For investors seeking exposure in the healthcare sector, Cencora, Inc. (NYSE: COR) presents a compelling opportunity. Formerly known as AmerisourceBergen Corporation, the company rebranded as Cencora in August 2023, marking a new chapter in its long-standing history since its founding in 1871. Headquartered in Conshohocken, Pennsylvania, Cencora plays a pivotal role in the medical distribution industry, providing a wide array of pharmaceutical products and services both domestically and internationally.
With a substantial market capitalization of $67.12 billion, Cencora is a formidable player in the healthcare sector. Its current stock price stands at $346, with a 52-week range of $224.68 to $374.75. This positions the stock near the upper end of its yearly range, indicating resilient performance despite market fluctuations.
Cencora’s valuation metrics reveal some intriguing insights. While the trailing P/E ratio is not available, the forward P/E is pegged at 17.71, suggesting that investors are optimistic about the company’s earnings growth prospects. This sentiment is further bolstered by a robust return on equity (ROE) of 123.75%, showcasing the company’s efficiency in generating profits from shareholders’ equity. Additionally, the company boasts a free cash flow of over $3.28 billion, providing ample flexibility for potential reinvestments and shareholder returns.
The company’s performance metrics underscore its solid operational foundation. With a revenue growth rate of 5.90%, Cencora demonstrates its ability to expand its top line in a competitive industry. The earnings per share (EPS) of 7.96 further reflects the company’s profitability and operational efficiency.
Dividend-seeking investors might also find Cencora appealing, despite its modest dividend yield of 0.69%. The company’s payout ratio of 27.64% indicates a conservative approach to dividend distribution, allowing for reinvestment in growth initiatives while providing some income to shareholders.

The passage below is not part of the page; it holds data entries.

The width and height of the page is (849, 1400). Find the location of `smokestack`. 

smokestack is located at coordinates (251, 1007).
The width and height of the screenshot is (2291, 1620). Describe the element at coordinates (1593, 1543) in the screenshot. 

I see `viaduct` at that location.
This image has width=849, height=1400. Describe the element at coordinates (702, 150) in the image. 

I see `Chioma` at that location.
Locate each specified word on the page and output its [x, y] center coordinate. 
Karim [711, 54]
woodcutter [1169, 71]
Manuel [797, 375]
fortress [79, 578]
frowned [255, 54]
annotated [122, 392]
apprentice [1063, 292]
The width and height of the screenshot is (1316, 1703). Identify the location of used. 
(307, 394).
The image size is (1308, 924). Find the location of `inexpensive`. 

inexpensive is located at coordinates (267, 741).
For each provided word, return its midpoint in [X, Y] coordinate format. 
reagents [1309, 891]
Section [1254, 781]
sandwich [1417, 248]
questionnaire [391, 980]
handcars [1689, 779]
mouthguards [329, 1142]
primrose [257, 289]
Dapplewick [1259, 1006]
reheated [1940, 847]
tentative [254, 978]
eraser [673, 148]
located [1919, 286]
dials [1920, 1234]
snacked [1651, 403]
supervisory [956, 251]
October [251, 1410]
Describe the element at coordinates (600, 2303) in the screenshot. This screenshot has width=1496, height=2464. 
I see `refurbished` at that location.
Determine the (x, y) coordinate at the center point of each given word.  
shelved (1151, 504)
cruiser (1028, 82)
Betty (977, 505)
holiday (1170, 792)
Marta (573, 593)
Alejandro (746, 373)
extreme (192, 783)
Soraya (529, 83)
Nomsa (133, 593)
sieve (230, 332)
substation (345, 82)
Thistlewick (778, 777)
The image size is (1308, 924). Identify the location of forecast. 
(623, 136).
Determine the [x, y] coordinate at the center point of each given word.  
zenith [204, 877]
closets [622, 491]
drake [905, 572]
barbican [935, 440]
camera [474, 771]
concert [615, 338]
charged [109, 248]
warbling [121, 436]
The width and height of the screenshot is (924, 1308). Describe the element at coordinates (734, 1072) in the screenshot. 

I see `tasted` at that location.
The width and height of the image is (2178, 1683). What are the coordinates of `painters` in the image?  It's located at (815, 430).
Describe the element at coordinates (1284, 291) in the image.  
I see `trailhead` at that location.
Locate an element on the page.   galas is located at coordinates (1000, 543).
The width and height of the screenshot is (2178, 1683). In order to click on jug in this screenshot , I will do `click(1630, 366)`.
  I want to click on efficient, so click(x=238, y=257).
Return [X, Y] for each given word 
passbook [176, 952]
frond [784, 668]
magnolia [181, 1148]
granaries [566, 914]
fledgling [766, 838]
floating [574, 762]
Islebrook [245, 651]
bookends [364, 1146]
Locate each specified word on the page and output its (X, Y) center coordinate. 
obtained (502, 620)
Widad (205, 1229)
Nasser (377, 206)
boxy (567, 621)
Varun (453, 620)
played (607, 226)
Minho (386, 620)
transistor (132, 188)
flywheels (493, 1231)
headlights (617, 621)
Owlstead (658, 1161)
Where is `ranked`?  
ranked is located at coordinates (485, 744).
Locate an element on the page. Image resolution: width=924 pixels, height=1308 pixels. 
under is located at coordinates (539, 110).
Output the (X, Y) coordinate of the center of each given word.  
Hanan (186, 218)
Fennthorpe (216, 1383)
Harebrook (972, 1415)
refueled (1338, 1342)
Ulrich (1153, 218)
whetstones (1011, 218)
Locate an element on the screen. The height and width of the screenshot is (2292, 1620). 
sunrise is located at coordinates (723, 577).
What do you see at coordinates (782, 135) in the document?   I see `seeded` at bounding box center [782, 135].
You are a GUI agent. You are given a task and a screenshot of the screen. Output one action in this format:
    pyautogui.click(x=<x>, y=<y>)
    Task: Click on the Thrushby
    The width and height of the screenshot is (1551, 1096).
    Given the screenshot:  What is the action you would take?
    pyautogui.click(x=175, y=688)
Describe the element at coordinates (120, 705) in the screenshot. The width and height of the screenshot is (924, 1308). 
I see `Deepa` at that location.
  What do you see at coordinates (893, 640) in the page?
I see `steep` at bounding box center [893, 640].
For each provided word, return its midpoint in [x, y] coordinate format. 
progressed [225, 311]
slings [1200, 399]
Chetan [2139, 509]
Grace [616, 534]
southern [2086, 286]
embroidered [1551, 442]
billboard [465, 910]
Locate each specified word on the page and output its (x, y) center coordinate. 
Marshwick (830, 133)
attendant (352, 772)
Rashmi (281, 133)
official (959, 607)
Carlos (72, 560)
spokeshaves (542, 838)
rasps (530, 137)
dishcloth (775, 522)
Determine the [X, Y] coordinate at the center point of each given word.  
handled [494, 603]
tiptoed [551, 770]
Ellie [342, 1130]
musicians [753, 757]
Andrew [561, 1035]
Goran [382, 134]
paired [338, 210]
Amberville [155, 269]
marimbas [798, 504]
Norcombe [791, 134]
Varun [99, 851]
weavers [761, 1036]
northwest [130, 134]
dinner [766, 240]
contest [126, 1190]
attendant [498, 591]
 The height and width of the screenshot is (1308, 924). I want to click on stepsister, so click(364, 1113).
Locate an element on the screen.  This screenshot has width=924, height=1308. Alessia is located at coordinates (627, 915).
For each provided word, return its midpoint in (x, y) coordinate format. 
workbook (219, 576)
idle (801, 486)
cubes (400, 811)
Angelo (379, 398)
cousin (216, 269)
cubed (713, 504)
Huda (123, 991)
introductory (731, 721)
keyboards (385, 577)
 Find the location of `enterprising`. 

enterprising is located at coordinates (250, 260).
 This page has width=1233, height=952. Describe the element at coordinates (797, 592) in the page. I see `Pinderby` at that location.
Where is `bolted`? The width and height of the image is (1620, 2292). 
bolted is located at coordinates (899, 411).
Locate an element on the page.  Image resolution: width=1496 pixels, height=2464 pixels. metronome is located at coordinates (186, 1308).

Analyst ratings paint a generally positive picture for Cencora. With 12 buy ratings, 4 hold ratings, and only 1 sell rating, the consensus suggests confidence in the company’s strategic direction and growth potential. The average target price of $385.80 implies a potential upside of 11.50% from the current level, making it an attractive prospect for investors seeking capital appreciation.
Technical indicators also offer a favorable outlook. The stock’s 50-day moving average of $342.01 and 200-day moving average of $300.94 suggest an upward trend, while the relative strength index (RSI) of 61.72 indicates that the stock is not overbought, leaving room for further growth.
Cencora’s operational segments are diverse and comprehensive. Its U.S. Healthcare Solutions segment provides a wide range of pharmaceuticals and related services to various healthcare providers, while the International Healthcare Solutions segment extends its pharmaceutical wholesale and commercial services globally. This extensive portfolio not only diversifies revenue streams but also positions Cencora as a vital partner in the global healthcare supply chain.
As Cencora continues to expand its footprint and capitalize on its extensive industry expertise, it remains a noteworthy consideration for investors aiming to capitalize on the healthcare sector’s growth. With a strategic focus on innovation and a robust infrastructure, Cencora is well-positioned to deliver value to its shareholders in the coming years.